● **Your instructions**: The output should be every line below that includes the word "agent".

=== Section Start ===

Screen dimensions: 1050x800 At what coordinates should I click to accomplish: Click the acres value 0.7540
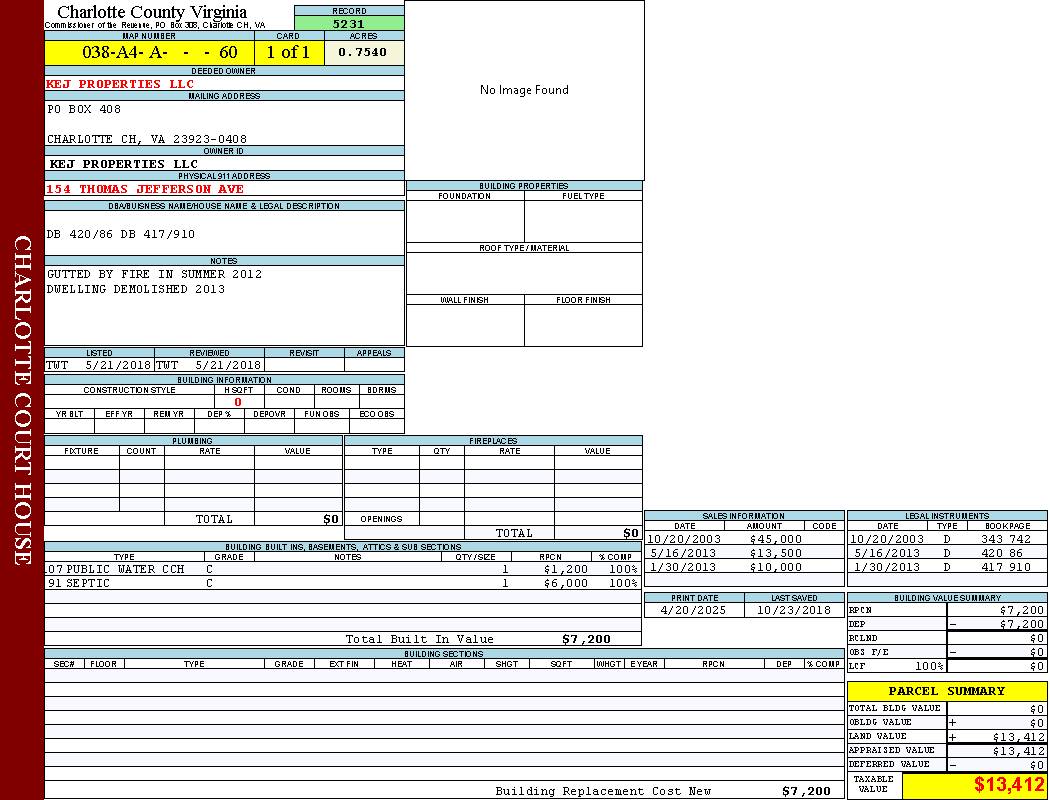coord(363,52)
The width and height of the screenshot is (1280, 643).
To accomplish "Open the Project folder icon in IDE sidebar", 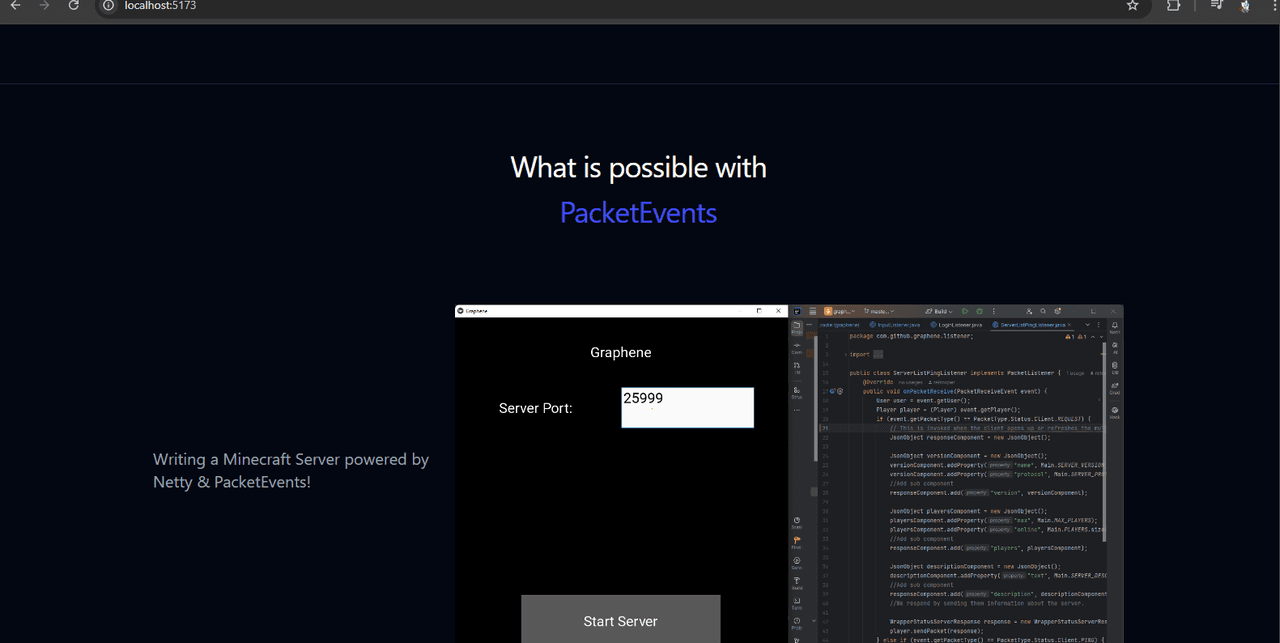I will (797, 327).
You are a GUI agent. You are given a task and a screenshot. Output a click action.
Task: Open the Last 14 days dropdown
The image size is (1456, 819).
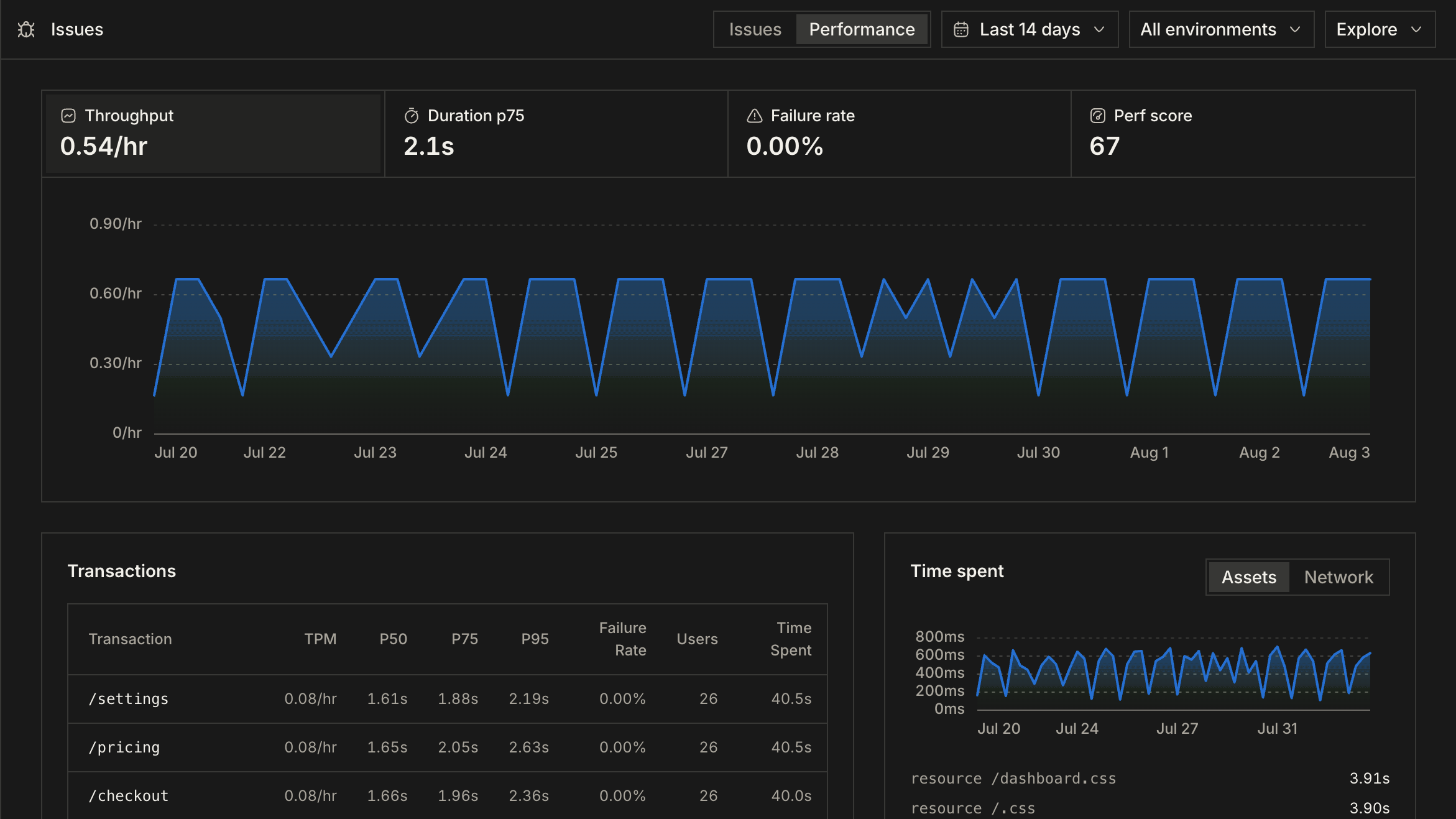click(1030, 29)
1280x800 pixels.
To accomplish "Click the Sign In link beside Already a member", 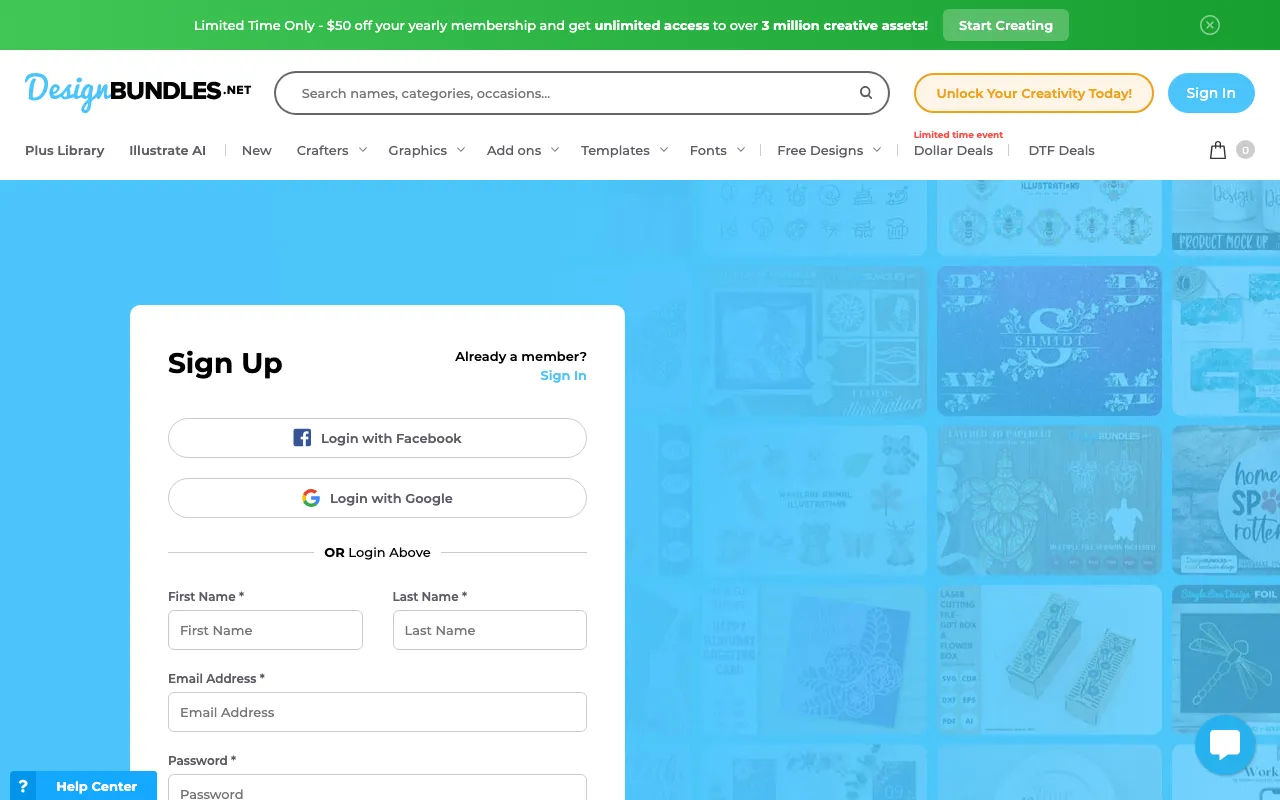I will point(563,375).
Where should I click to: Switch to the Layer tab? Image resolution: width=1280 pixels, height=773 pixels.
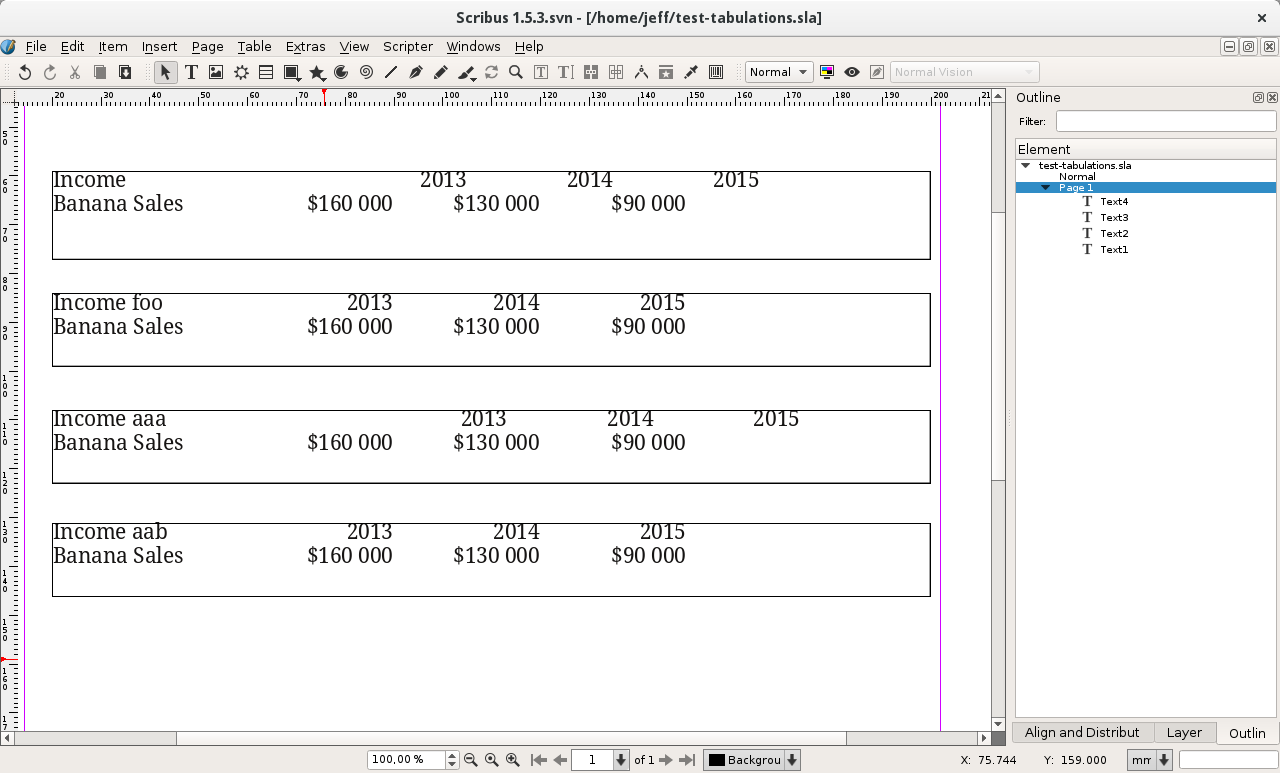[1184, 732]
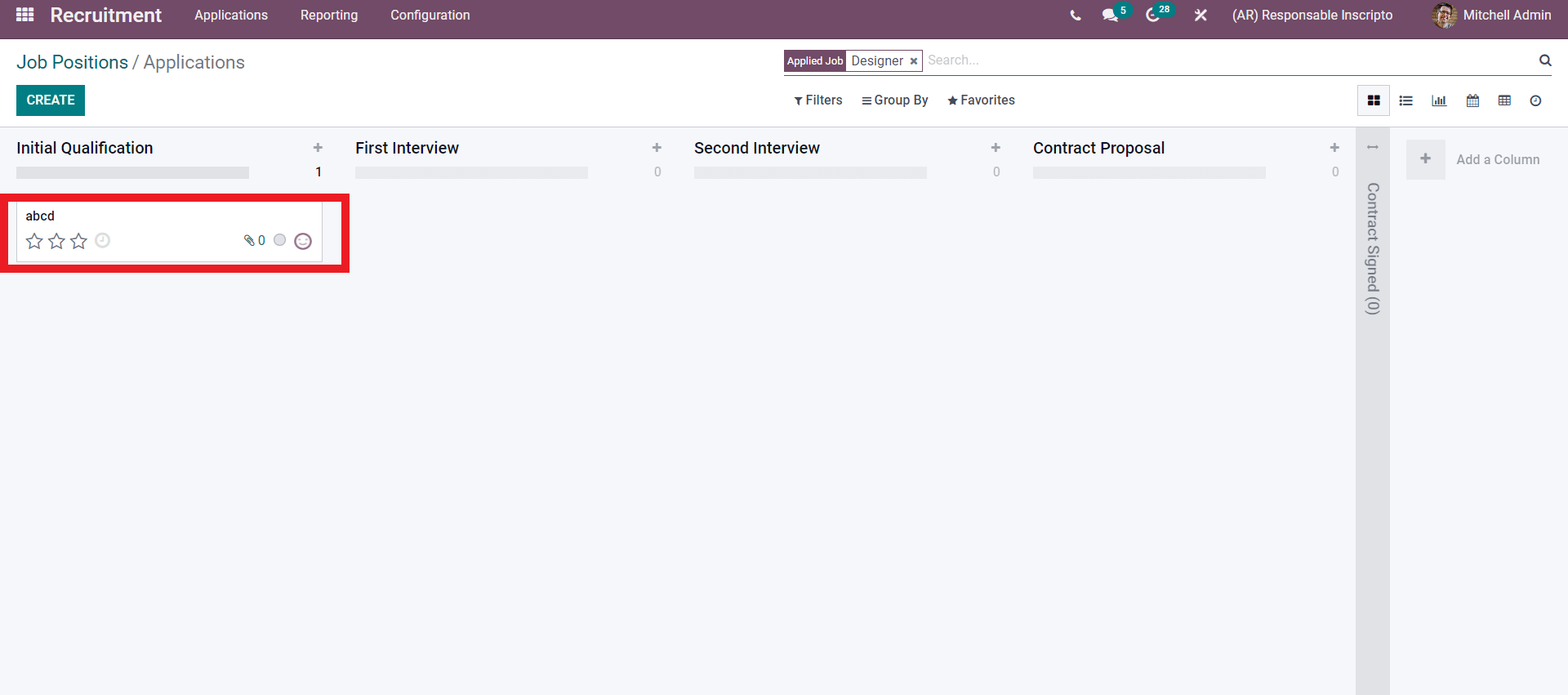
Task: Open the Filters dropdown
Action: coord(817,100)
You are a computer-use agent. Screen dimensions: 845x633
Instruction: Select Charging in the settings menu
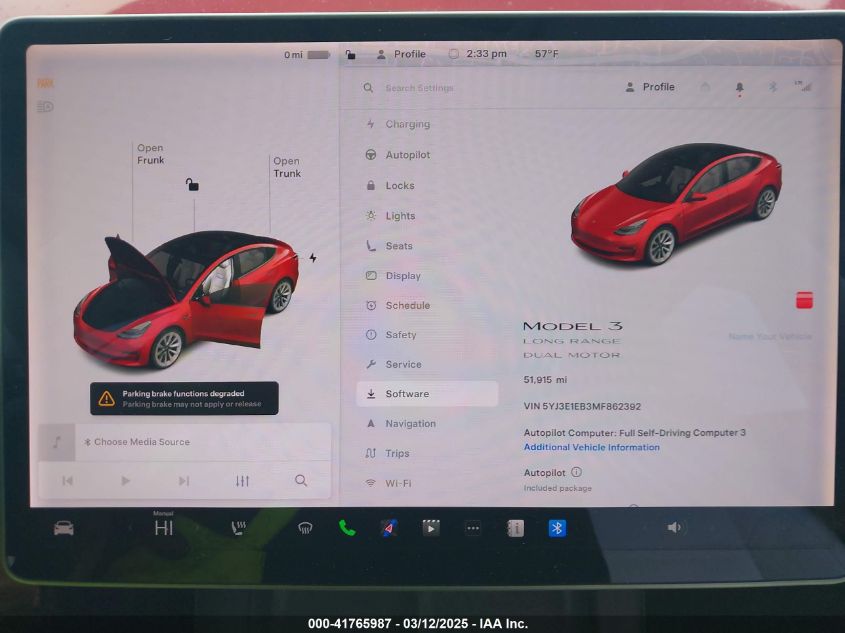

=== Section End ===

● **Expected answer**:
You are a GUI agent. You are given a task and a screenshot. Output a click action.
You are a computer-use agent. Screen dimensions: 845x633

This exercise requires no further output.